30. Juni 2017

Streit um Diesel-Fahrverbote in München – Deutsche Umwelthilfe beantragt Festsetzung eines Zwangsgeldes gegen die Bayerische Staatsregierung


Ministerpräsident Horst Seehofer verweigert höchstrichterlich angeordnete Veröffentlichung eines Gutachtens zur Luftbelastung in München und begeht damit „vorsätzlichen Rechtsbruch“ – DUH wirft Regierungschef zudem Verstoß gegen seinen Amtseid vor, der ihn zu „Gehorsam gegenüber den Gesetzen“ verpflichtet

Berlin, 30.6.2017: Im Streit um die Luftqualität in München stellt die Deutsche Umwelthilfe (DUH) mit heutigem Datum einen Antrag auf Festsetzung eines Zwangsgeldes in Höhe von 2000 Euro gegen den Freistaat Bayern. Auf Geheiß des bayerischen Ministerpräsidenten Seehofer widersetzen sich die zuständigen Behörden einem im Februar 2017 ergangenen Beschluss des Bayerischen Verwaltungsgerichtshofs (22 C 16.1427). Der Gerichtshof hatte auf Antrag der DUH angeordnet, dass die Bayerische Staatsregierung ein Gutachten zur aktuellen Luftbelastung in der Landeshauptstadt zu erstellen hat. Dieses Gutachten hätte spätestens am gestrigen 29. Juni 2017 veröffentlicht werden müssen. Durch die Teilveröffentlichung von Ergebnissen des Gutachtens durch den Münchner Oberbürgermeister Dieter Reiter in der vergangenen Woche ist bekannt, dass die Ergebnisse offensichtlich besonders erschreckende Erkenntnisse über die Belastung von ganz München mit dem gesundheitsschädlichen Dieselabgasgift Stickstoffdioxid enthalten.
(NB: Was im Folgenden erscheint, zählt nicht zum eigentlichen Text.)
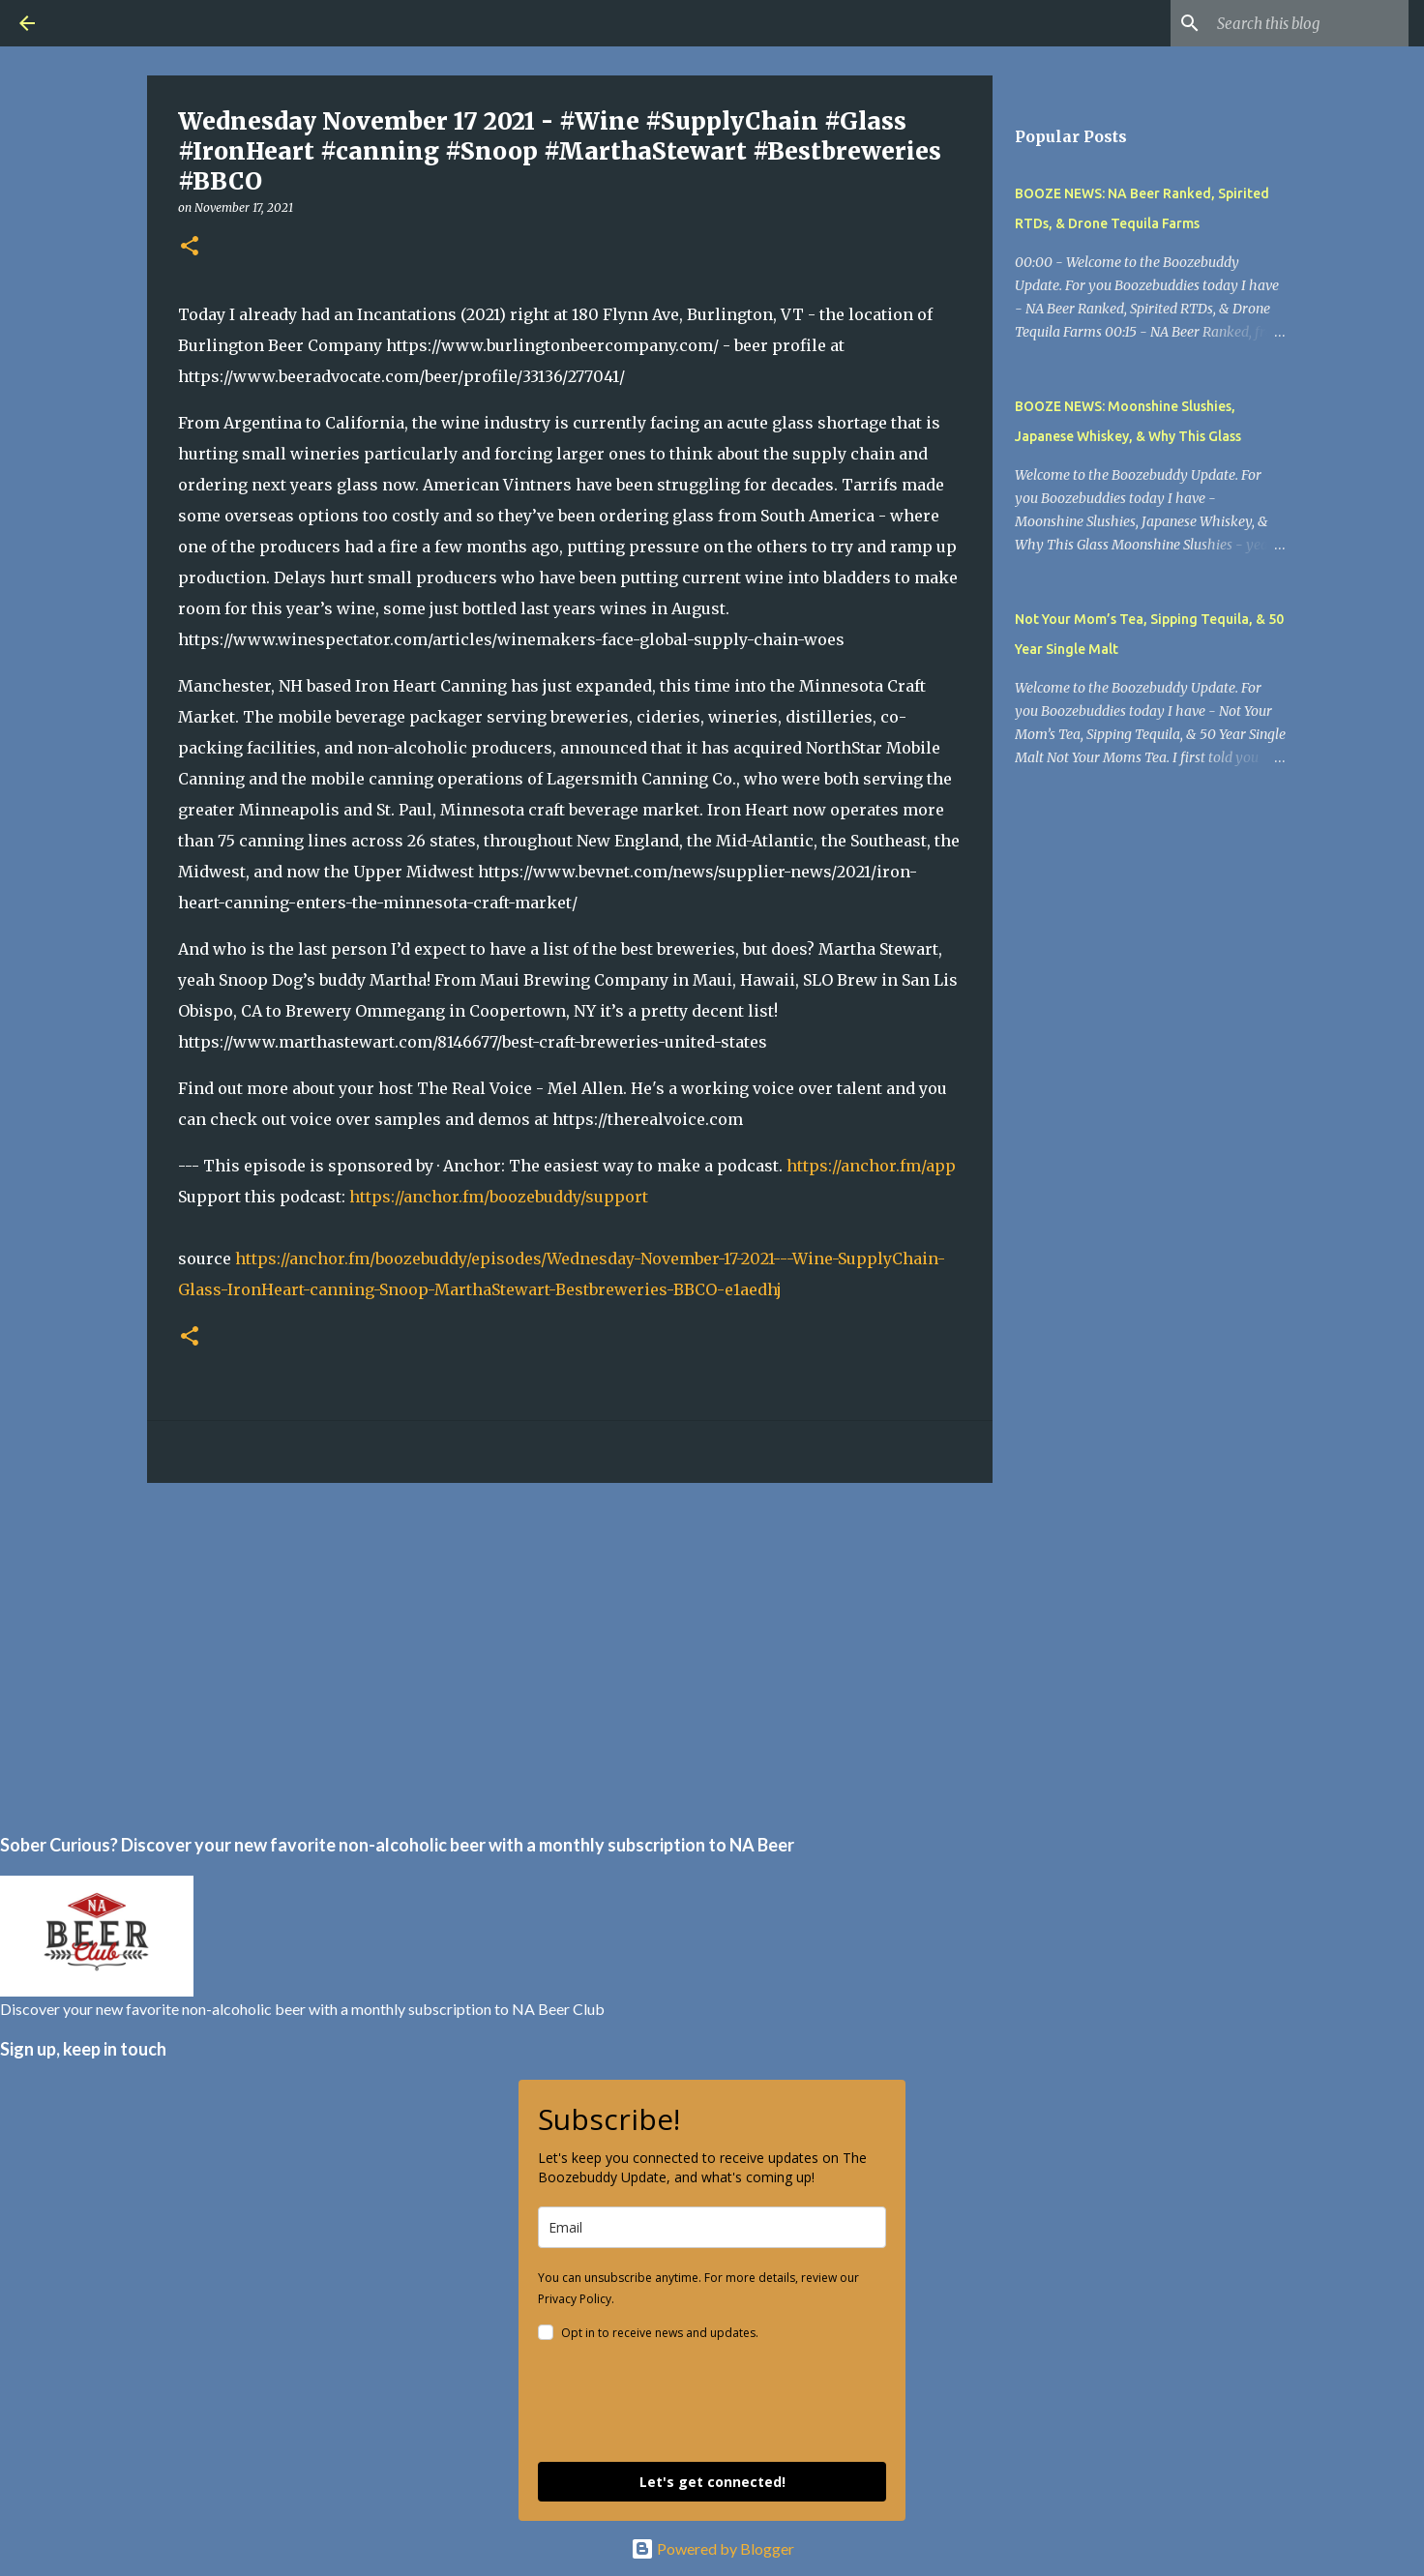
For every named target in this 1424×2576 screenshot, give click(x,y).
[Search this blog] (1307, 23)
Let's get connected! (712, 2481)
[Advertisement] (569, 1647)
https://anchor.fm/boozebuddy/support (498, 1196)
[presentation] (685, 2405)
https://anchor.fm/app (871, 1165)
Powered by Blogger (712, 2548)
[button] (189, 247)
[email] (712, 2227)
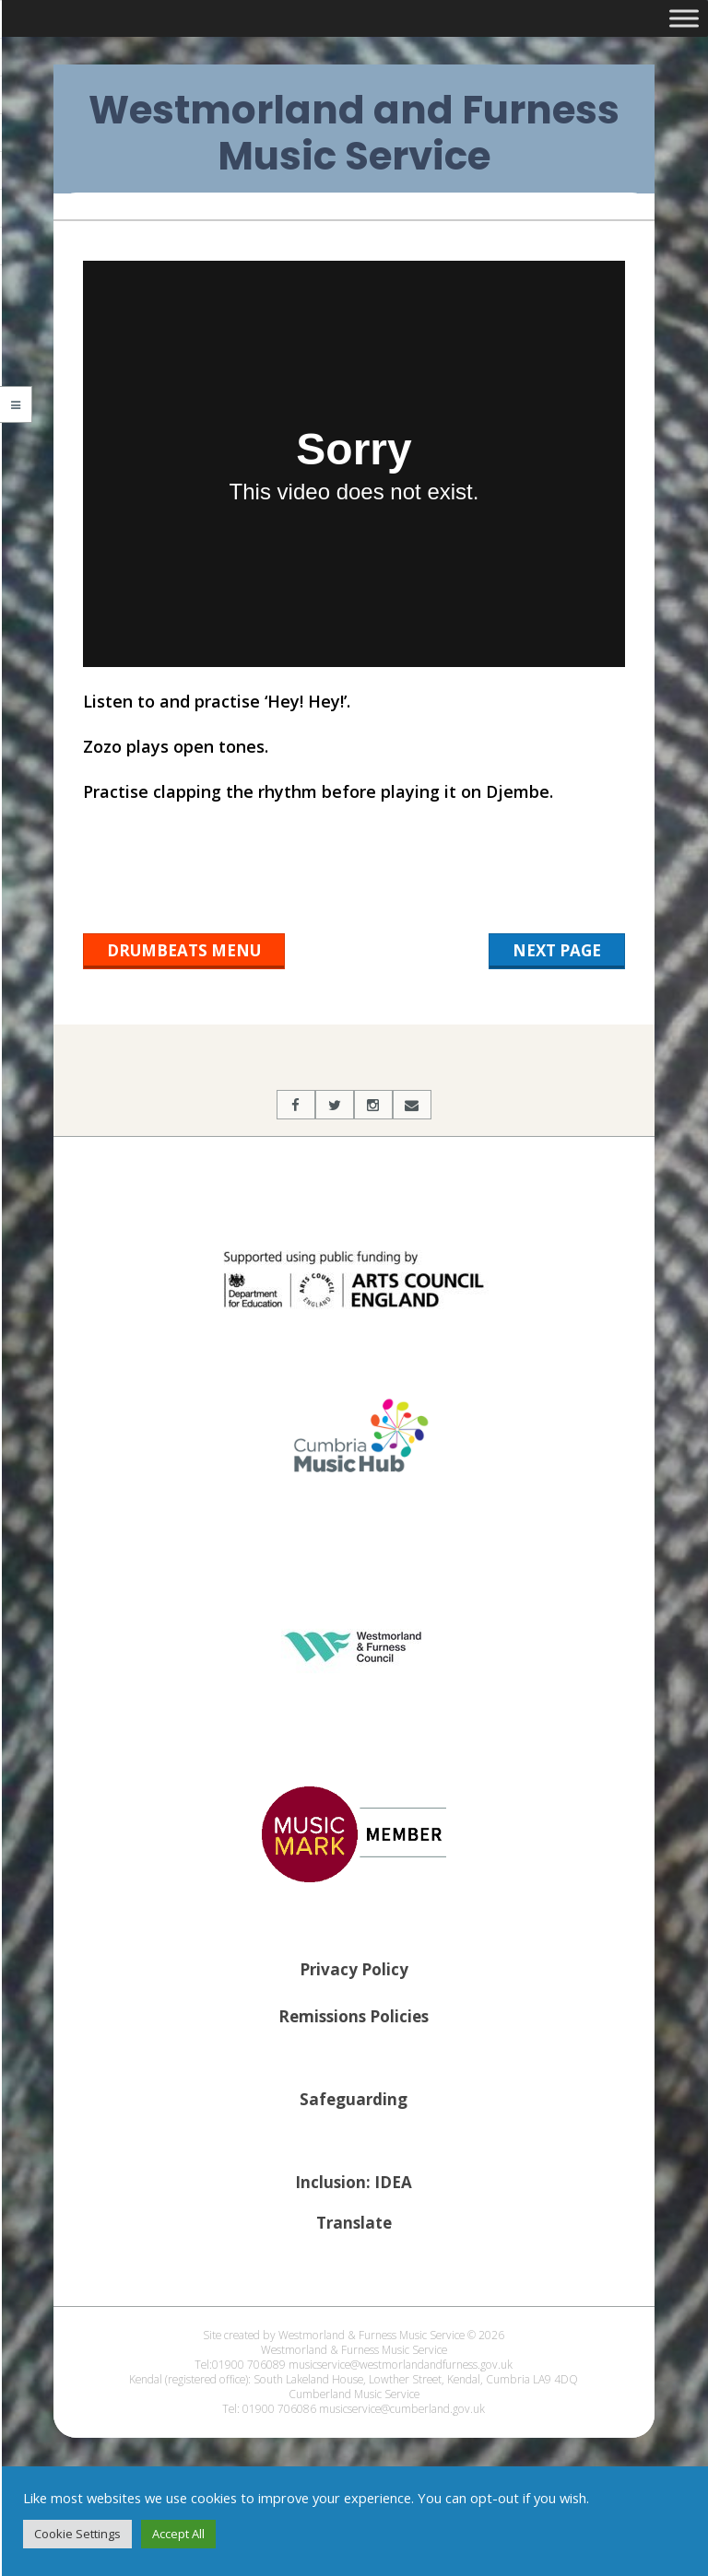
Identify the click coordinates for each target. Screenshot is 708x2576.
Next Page (557, 950)
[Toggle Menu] (684, 18)
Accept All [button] (178, 2533)
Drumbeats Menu (184, 950)
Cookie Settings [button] (77, 2533)
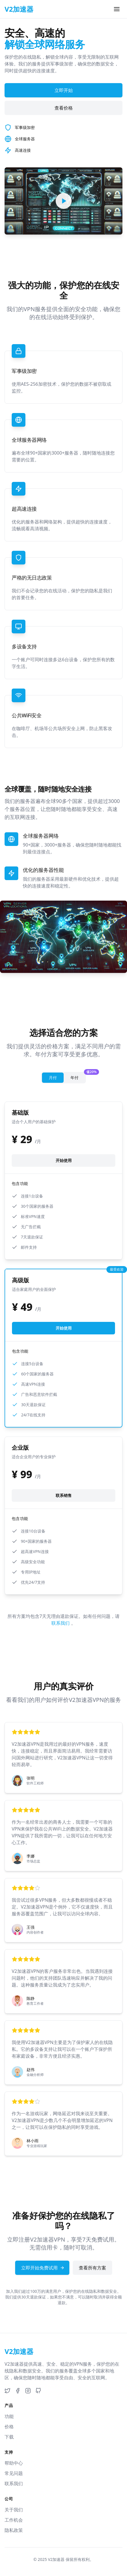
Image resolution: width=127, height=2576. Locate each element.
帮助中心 (14, 2463)
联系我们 (61, 1623)
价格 (9, 2426)
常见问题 (14, 2473)
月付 (53, 1077)
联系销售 (64, 1495)
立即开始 (64, 90)
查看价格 (64, 108)
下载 (9, 2437)
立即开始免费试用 (42, 2268)
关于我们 (14, 2510)
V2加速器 (56, 2559)
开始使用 (64, 1160)
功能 (9, 2416)
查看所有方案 (92, 2268)
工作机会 (14, 2520)
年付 (77, 1076)
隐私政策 (14, 2530)
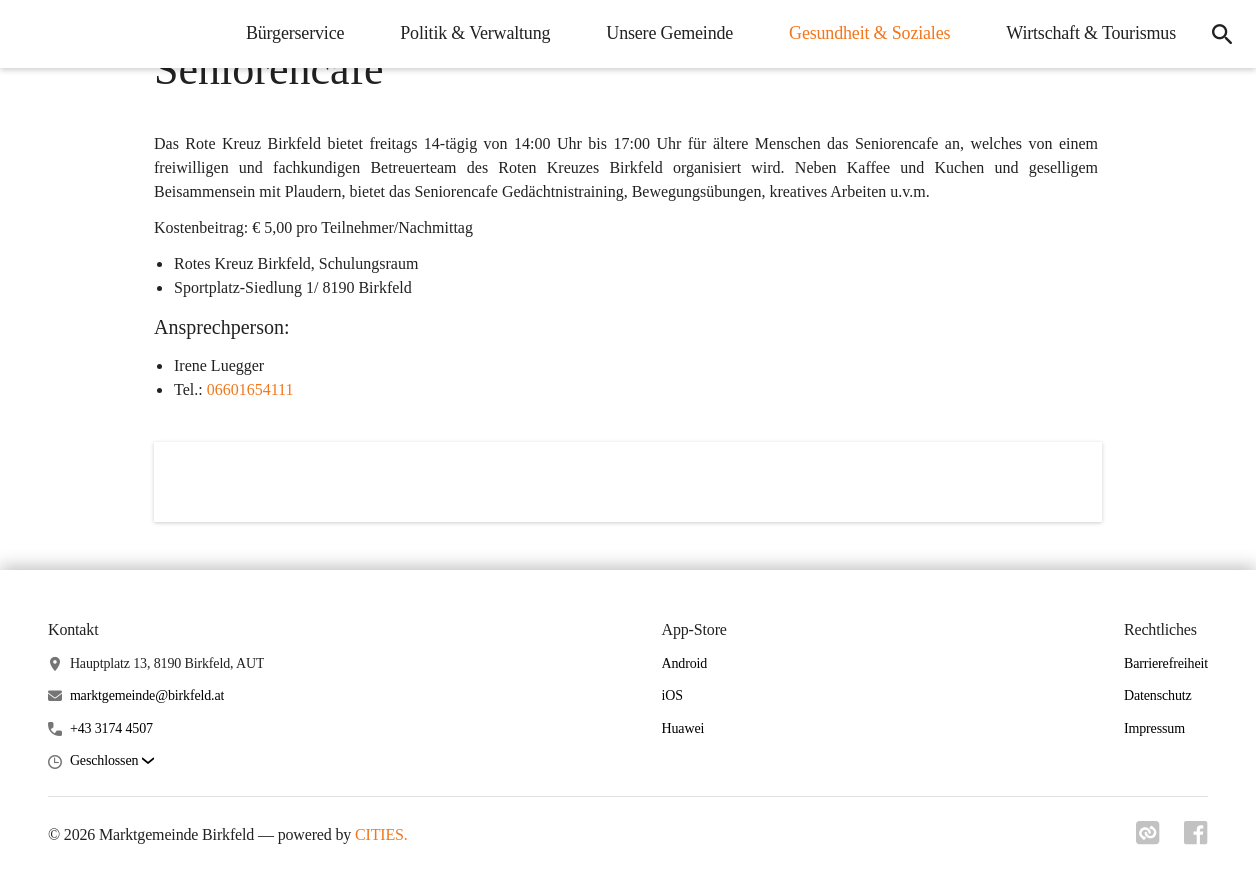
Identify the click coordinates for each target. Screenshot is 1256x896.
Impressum (1154, 728)
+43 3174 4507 (111, 728)
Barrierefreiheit (1166, 663)
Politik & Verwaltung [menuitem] (475, 33)
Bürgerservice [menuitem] (295, 33)
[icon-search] (1222, 34)
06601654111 (250, 389)
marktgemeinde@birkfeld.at (147, 695)
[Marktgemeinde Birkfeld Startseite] (30, 34)
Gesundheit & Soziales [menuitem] (869, 33)
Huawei (683, 728)
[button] (112, 761)
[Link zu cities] (1148, 839)
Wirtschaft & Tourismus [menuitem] (1091, 33)
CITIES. (381, 834)
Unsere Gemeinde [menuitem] (669, 33)
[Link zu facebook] (1196, 839)
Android (685, 663)
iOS (672, 695)
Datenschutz (1158, 695)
Reiter hatte sich Mitte Juni den Forderungen der DUH nach Dieselfahrverboten ab Anfang 2018 angeschlossen.

„Ministerpräsident Seehofer hat bei Amtsantritt einen Eid abgelegt, der ihn ausdrücklich zum ‚Gehorsam gegenüber den Gesetzen‘ verpflichtet. Offensichtlich hält er die Münchner Bürger für nicht mündig genug, mit den erschreckenden Ergebnissen der von seinem Landesamt gefertigten Luftbelastungsgutachten umgehen zu können. Bisher kannten wir die staatliche Missachtung höchstrichterlicher Urteile eher von Ländern wie Polen. Die mit den bayerischen Autoherstellern MAN, BMW und Audi besprochenen ‚Software-Veränderungen‘ sind gänzlich ungeeignet, etwas an der rechtswidrigen Situation der Luftbelastung in München und an deren massiven Auswirkungen auf die Gesundheit der Menschen zu ändern. Herr Seehofer wird mit dieser Mogelpackung die vom höchsten Bayerischen Verwaltungsgericht für unabdingbar gehaltenen Dieselfahrverbote nicht verhindern können. Im Gegensatz zum Münchner Oberbürgermeister, der den Kampf der DUH für saubere Luft unterstützt und sich für den Vorrang des Gesundheitsschutzes ausgesprochen hat, kämpft Horst Seehofer unverdrossen für schmutzige Diesel“, so Jürgen Resch, Bundesgeschäftsführer der DUH.   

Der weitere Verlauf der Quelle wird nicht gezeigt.